The 00:00 timestamped Solaris files do not populate the Modified column when looking up the files. Not a huge issue now that I know the behavior, but it did cause a minor panic when I initially though some log rolling script was disappearing random alert logs.
-rw-r----- 1 oracle dba 162177 Jun 2 23:38 alert_msesdo_20230602.bak
-rw-r----- 1 oracle dba 480678 Jun 4 00:00 alert_msesdo_20230603.bak
-rw-r----- 1 oracle dba 157148 Jun 5 00:00 alert_msesdo_20230604.bak
-rw-r----- 1 oracle dba 222564 Jun 6 00:00 alert_msesdo_20230605.bak
-rw-r----- 1 oracle dba 232655 Jun 6 22:53 alert_msesdo_20230606.bak
Oh, yeah. There's a Java Source on your DB called ToadDirList that does this.
If there is an error on while processing the date, we just use NULL for the date and try again.
I suppose we could add another try...catch in there that skips the time portion .
This seems to fix it (Assuming you are on Oracle 12 or newer!). Be sure to put it in the right schema.
I'm not really sure why I don't have to change the InsertStmt on the 2nd try, but I'm not complaining.

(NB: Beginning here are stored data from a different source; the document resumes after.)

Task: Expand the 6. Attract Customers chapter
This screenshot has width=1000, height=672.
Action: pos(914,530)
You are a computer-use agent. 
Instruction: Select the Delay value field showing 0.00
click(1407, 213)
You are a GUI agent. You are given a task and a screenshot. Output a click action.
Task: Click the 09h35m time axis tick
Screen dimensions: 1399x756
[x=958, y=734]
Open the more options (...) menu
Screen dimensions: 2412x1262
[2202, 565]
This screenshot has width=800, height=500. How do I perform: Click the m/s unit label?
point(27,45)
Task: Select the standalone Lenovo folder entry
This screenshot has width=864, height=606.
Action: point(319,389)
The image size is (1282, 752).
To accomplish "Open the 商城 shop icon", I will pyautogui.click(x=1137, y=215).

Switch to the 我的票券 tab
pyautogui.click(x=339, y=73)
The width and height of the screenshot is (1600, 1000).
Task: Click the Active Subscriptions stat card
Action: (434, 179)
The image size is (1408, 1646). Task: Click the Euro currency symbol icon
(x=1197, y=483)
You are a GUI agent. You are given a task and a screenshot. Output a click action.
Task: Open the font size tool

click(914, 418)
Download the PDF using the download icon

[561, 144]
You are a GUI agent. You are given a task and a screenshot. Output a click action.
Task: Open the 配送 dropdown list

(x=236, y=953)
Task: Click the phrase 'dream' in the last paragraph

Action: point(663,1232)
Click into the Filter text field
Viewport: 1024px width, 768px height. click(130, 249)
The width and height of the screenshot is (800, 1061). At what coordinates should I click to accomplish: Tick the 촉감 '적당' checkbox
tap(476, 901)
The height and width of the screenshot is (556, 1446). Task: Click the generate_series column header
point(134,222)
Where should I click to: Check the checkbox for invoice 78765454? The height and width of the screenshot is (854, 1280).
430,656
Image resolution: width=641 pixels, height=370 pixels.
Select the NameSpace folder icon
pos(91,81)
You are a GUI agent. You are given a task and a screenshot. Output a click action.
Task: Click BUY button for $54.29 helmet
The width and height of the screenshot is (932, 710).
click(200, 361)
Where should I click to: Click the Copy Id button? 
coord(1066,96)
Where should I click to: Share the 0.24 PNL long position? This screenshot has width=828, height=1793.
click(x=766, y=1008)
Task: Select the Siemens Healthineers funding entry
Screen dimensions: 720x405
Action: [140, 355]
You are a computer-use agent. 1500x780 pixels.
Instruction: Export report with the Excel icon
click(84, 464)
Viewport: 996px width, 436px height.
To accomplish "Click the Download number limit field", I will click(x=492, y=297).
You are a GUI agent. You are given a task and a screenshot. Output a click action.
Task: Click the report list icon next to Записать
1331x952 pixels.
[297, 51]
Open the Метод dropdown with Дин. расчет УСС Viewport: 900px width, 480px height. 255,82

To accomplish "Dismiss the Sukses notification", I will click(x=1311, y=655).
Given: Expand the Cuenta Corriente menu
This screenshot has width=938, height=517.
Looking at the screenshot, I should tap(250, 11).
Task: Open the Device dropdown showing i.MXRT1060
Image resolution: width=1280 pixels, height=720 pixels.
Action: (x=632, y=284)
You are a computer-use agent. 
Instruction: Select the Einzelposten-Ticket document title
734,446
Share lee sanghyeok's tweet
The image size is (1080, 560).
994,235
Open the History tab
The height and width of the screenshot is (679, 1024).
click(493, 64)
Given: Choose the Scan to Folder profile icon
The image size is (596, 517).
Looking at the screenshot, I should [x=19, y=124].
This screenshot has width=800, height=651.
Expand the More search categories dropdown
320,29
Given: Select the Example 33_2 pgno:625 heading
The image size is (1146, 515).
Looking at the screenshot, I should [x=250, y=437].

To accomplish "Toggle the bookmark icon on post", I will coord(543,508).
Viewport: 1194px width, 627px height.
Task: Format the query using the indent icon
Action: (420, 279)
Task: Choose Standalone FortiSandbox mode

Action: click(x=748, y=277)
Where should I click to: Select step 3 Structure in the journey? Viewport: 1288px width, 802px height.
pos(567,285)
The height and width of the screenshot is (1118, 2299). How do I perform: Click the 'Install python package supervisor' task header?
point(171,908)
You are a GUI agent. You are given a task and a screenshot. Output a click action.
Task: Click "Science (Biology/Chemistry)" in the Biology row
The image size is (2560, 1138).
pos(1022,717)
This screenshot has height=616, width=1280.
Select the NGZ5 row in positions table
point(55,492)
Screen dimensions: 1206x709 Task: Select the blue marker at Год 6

CREATE OR REPLACE AND RESOLVE JAVA SOURCE NAMED "ToadDirList"
as import java.io.*;
import java.sql.*;
import java.util.Date;
import java.text.SimpleDateFormat;
import oracle.jdbc.driver.*;
public class ToadDirList
{
public static void getList(String directory) throws IOException, SQLException, SQLDataException
{
DriverManager.registerDriver (new OracleDriver());
Connection conn = DriverManager.getConnection("jdbc:default:connection:");
conn.setAutoCommit (false);
Boolean exists = (new File(directory)).exists();
if (exists)
{
File path = new File(directory);
String[] list = path.list();
String element;
PreparedStatement InsertStmt = conn.prepareStatement
("INSERT INTO Toad_dir_listing (file_name, file_size, type, modified ) "+
"VALUES (?,?,?,TO_TIMESTAMP(?,'YYYY-MM-DD HH24:MI:SS'))" );
for(int i = 0; i < list.length; i++)
{
element = list[i];
String fpath = directory + "/" + list[i];
File f = new File(fpath);
long len;
Date date;
String ftype;
String sqldate;
SimpleDateFormat df = new SimpleDateFormat("yyyy-MM-dd HH:mm:ss");
if (f.isFile())
{
len = f.length();
date = new Date(f.lastModified());
sqldate = df.format(date) ;
ftype = "F";
}
else
{
len = 0;
sqldate = null;
ftype = "D";
}
InsertStmt.setString(1,element);
InsertStmt.setLong(2,len);
InsertStmt.setString(3,ftype);
InsertStmt.setString(4,sqldate);
try
{
InsertStmt.executeUpdate();
}
catch (Exception e)
{ /* try again without the time portion of the file's modified time */
SimpleDateFormat df2 = new SimpleDateFormat("yyyy-MM-dd");
if (f.isFile())
{
date = new Date(f.lastModified());
sqldate = df2.format(date) ;
}
InsertStmt.setString(4,sqldate);
try
{
InsertStmt.executeUpdate();
}
catch (Exception e2)
{ /* OK, proceed without the file modified time. */
InsertStmt.setString(4,null);
InsertStmt.executeUpdate();
} /* try..catch */
} /* try..catch */
} /* for loop */
InsertStmt.close();
conn.close();
} /* directory exists */
else
{
throw new IOException("Folder " + directory + " does not exist on server.");
}
} /* getlist */
};
/
The kk should be hh on line 36 right? It works with that mod.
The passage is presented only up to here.